Deferiprone, also known as L1, is an orally active
iron chelator that has been studied extensively in clinical trials. The sporadic occurrence of
agranulocytosis in association with
deferiprone and the highly variable frequency of other possible side effects such as
arthralgia have created uncertainty about the true incidence of
deferiprone-related complications. A multi-center, 1-year trial was initiated to determine the safety profile of
deferiprone.

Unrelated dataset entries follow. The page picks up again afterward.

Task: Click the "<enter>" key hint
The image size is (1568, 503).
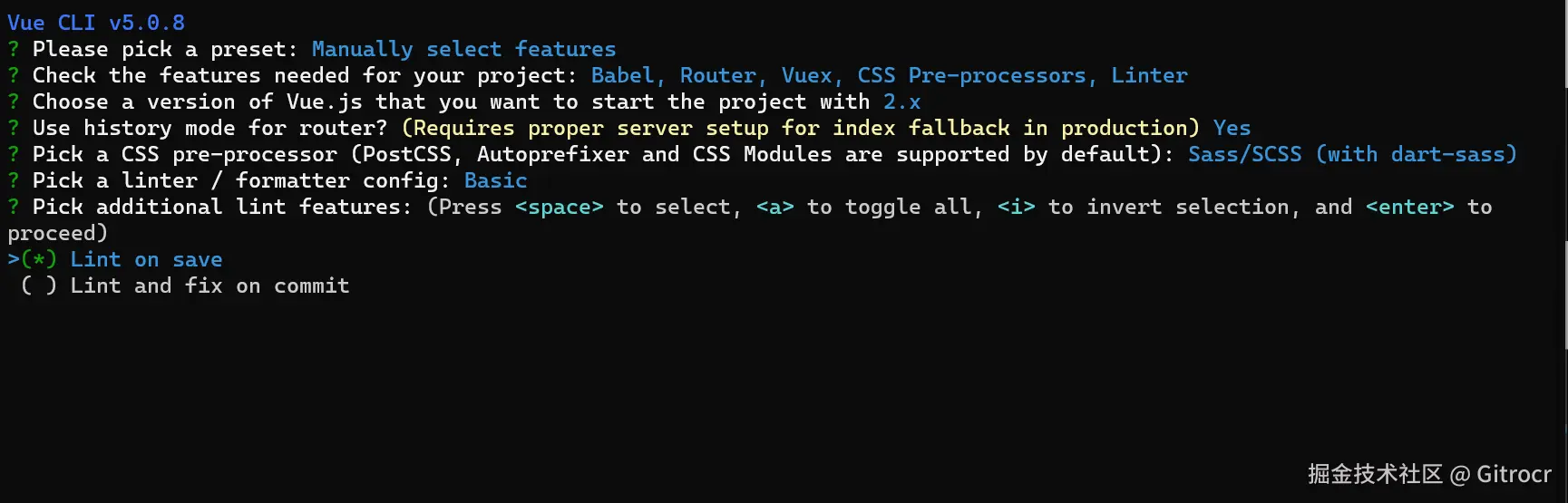Action: [x=1409, y=207]
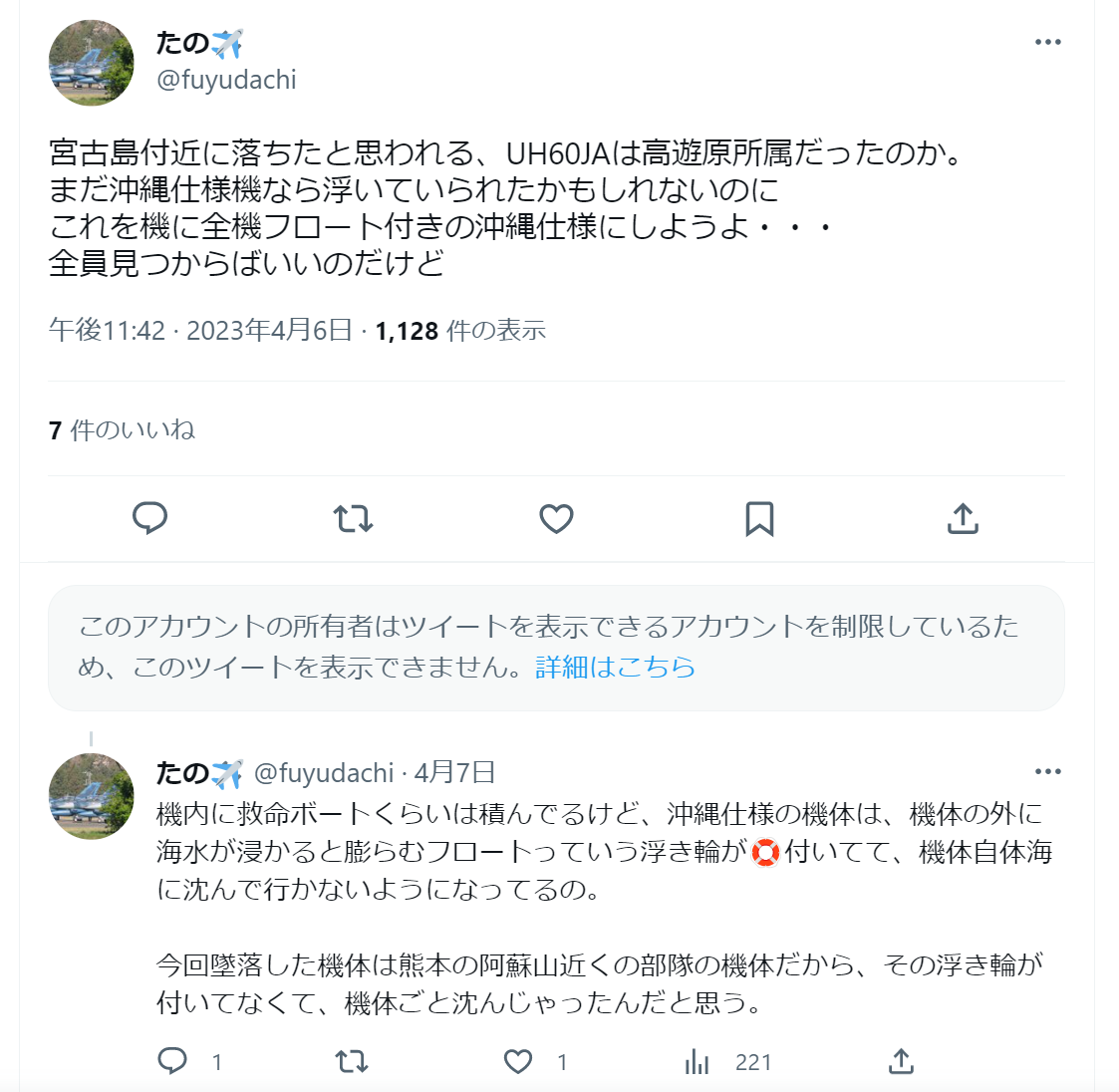The image size is (1119, 1092).
Task: Retweet the April 7 reply
Action: point(352,1062)
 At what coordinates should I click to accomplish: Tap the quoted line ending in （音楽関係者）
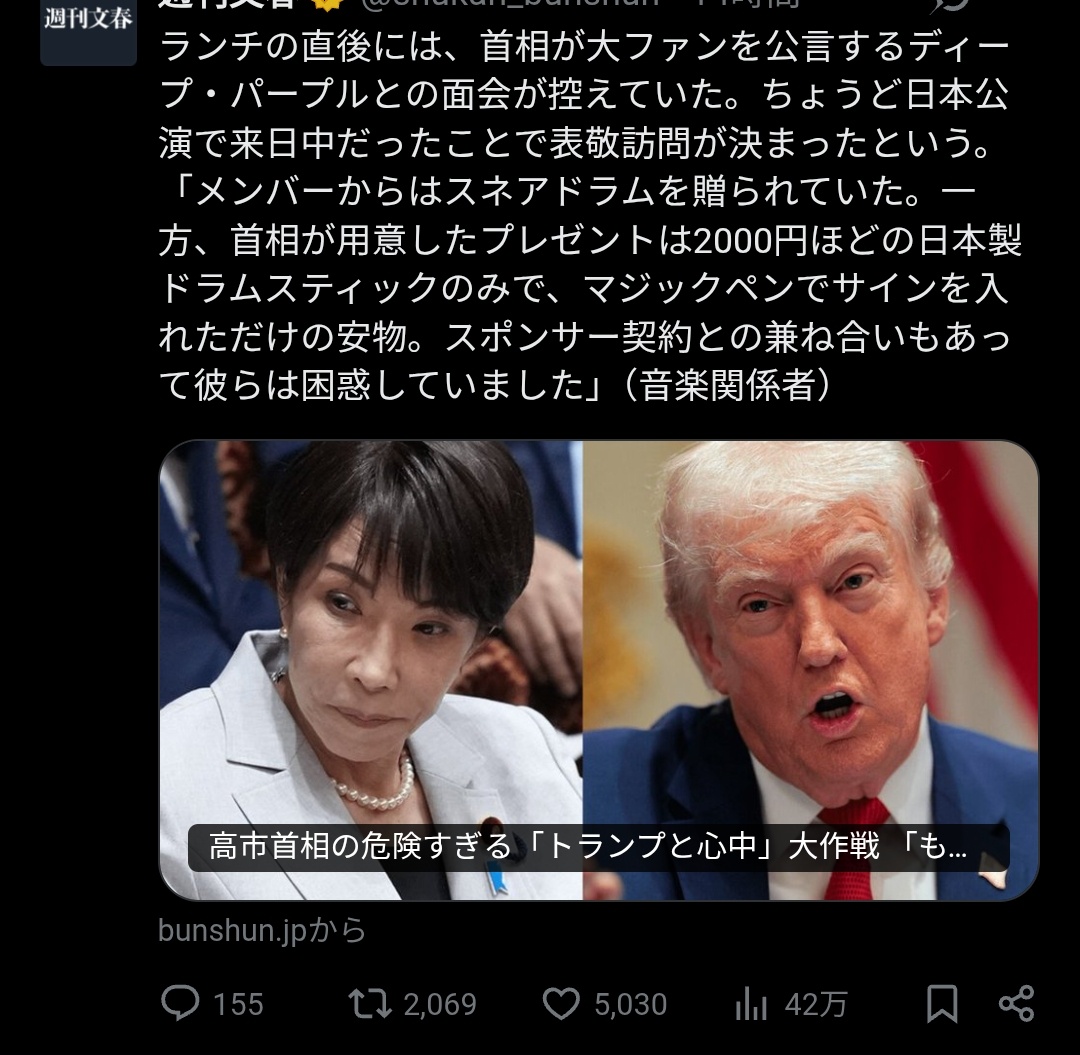(x=495, y=385)
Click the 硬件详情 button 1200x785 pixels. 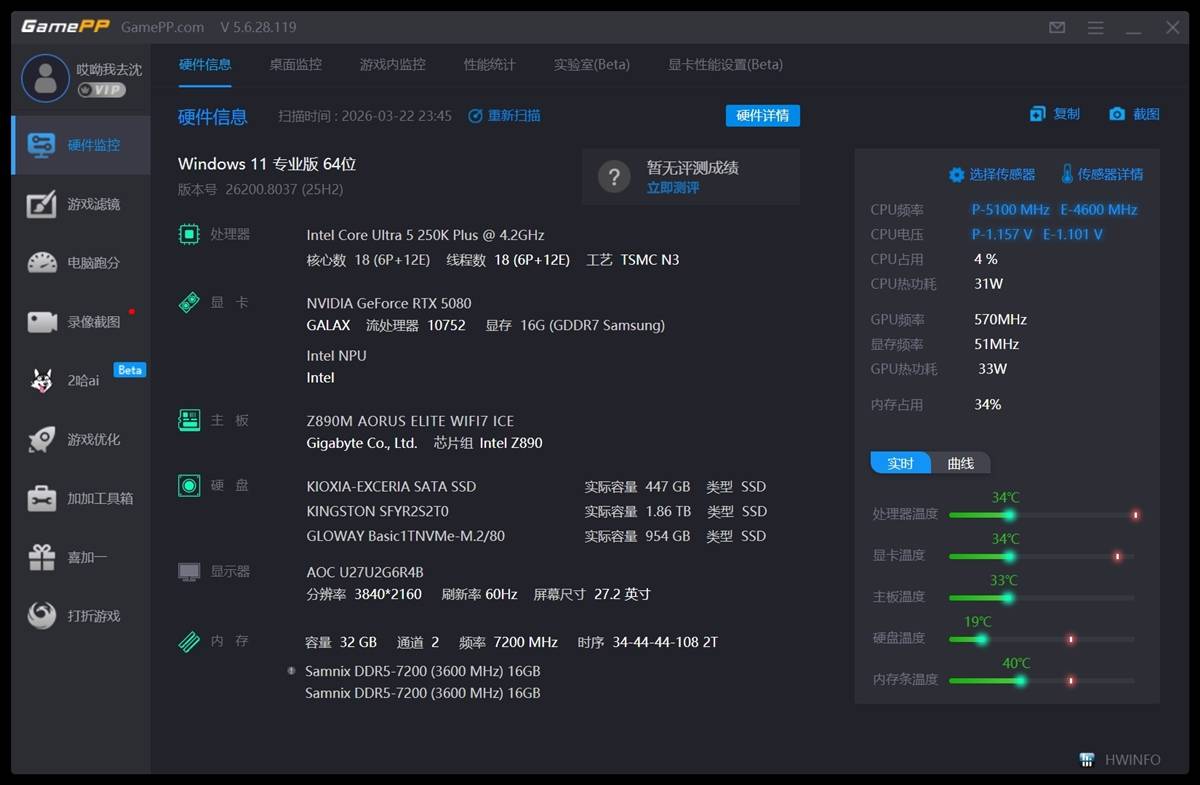coord(762,116)
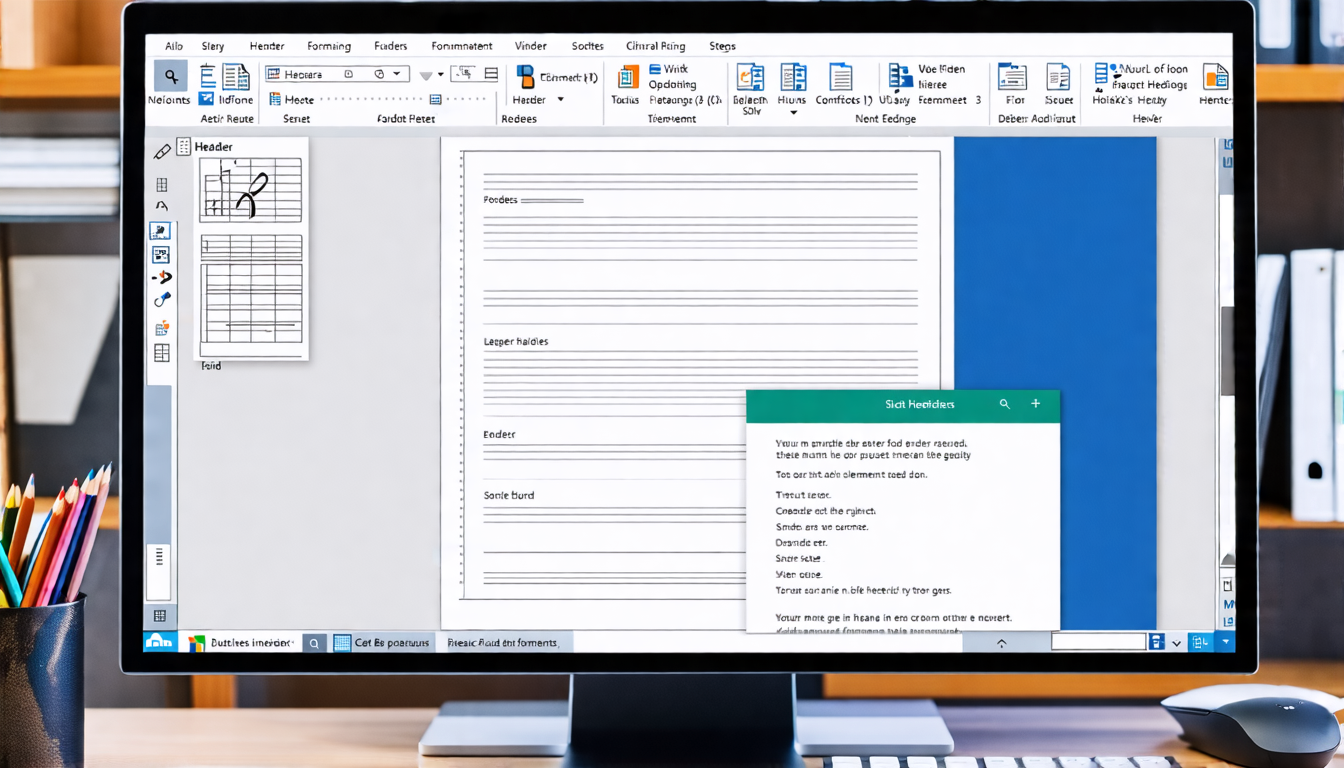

Using the Apotex formulation of
deferiprone, 187 patients with
thalassemia who were unable or unwilling to use
deferoxamine were enrolled in four centers; 162 patients completed one year of
therapy.
Agranulocytosis (ANC < 500/mm3) occurred in one patient after 15 weeks of treatment, was not accompanied by
infection and resolved following treatment with
G-CSF. Nine other subjects developed less severe
neutropenia (ANC 500-1500/mm3) with the lowest absolute neutrophil count reaching 500-1250/mm3. The
neutropenia in these patients developed after 1-50 weeks of
therapy, frequently accompanied febrile illnesses, and occurred predominantly in non-splenectomized patients. Reasons other than
neutropenia for discontinuing use of
deferiprone included
nausea (4), voluntary withdrawal (3), high ALT (2), platelet count < 100,000/mm3 (2), low but unconfirmed
ANC (1), protocol violation (1)
fatigue (1), and depression (1). Mean ALT levels rose within three months of
therapy and stabilized thereafter.
Arthralgia and
nausea and/or
vomiting occurred in 6% and 24% of subjects, respectively. In this multi-center trial with weekly monitoring of blood counts, the incidence of
agranulocytosis was 0.58 per 100 patient-years, and the frequency of
agranulocytosis after one year was 0.5%. These findings support the safety of this formulation of
deferiprone, using the careful monitoring system employed in this trial.